> [Objective] Update the material below by replacing "computer-use agent" with "desktop assistant" wherever it appears and changing nothing else. Leave the pictures out of your answer.

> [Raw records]
— Begin —

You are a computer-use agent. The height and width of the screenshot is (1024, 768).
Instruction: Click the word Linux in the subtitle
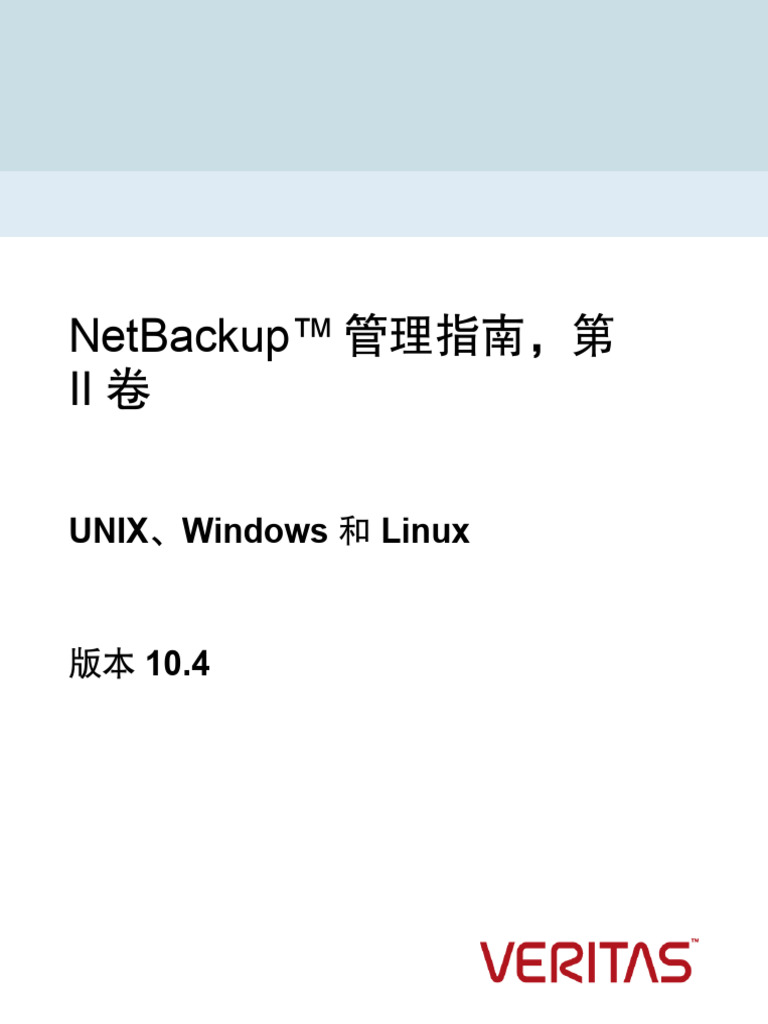[x=426, y=532]
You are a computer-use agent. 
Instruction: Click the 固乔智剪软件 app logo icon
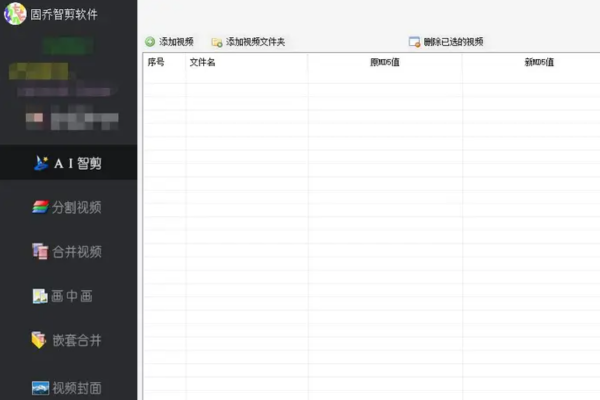[15, 14]
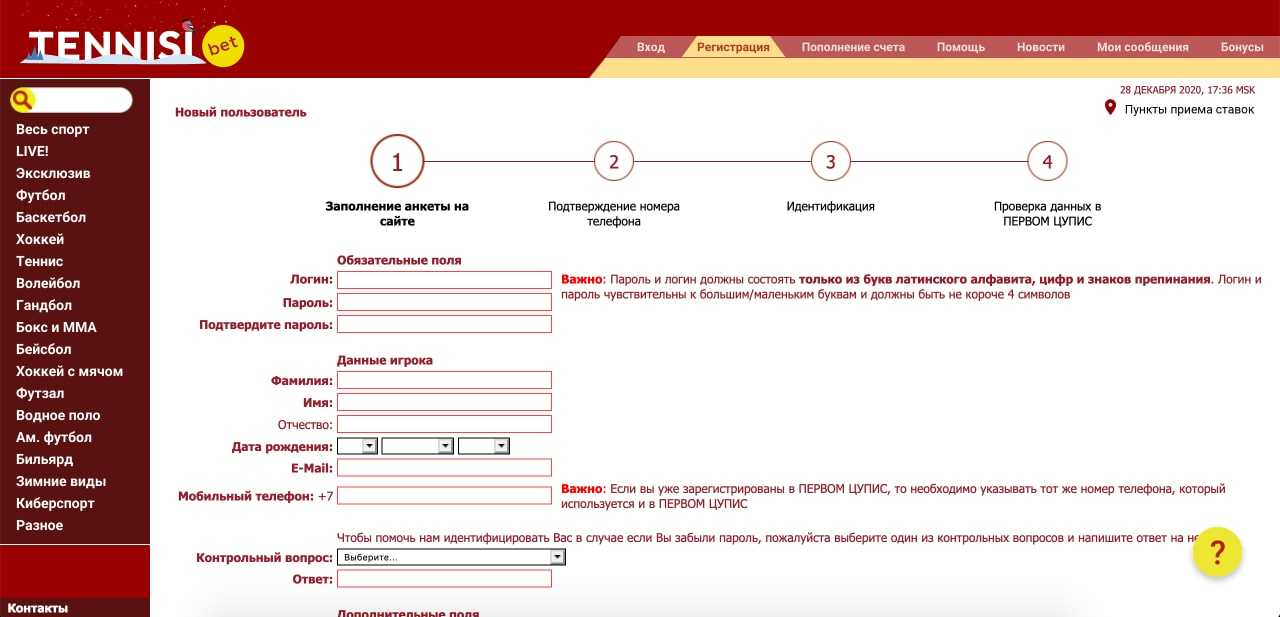Click the Tennisi bet logo

pyautogui.click(x=132, y=43)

— End —

> [Correct output]
You are a desktop assistant. The height and width of the screenshot is (1024, 768).
Instruction: Click the word Linux in the subtitle
[x=426, y=532]
You are a desktop assistant. 
Instruction: Click the 固乔智剪软件 app logo icon
[15, 14]
Click the Tennisi bet logo

pyautogui.click(x=132, y=43)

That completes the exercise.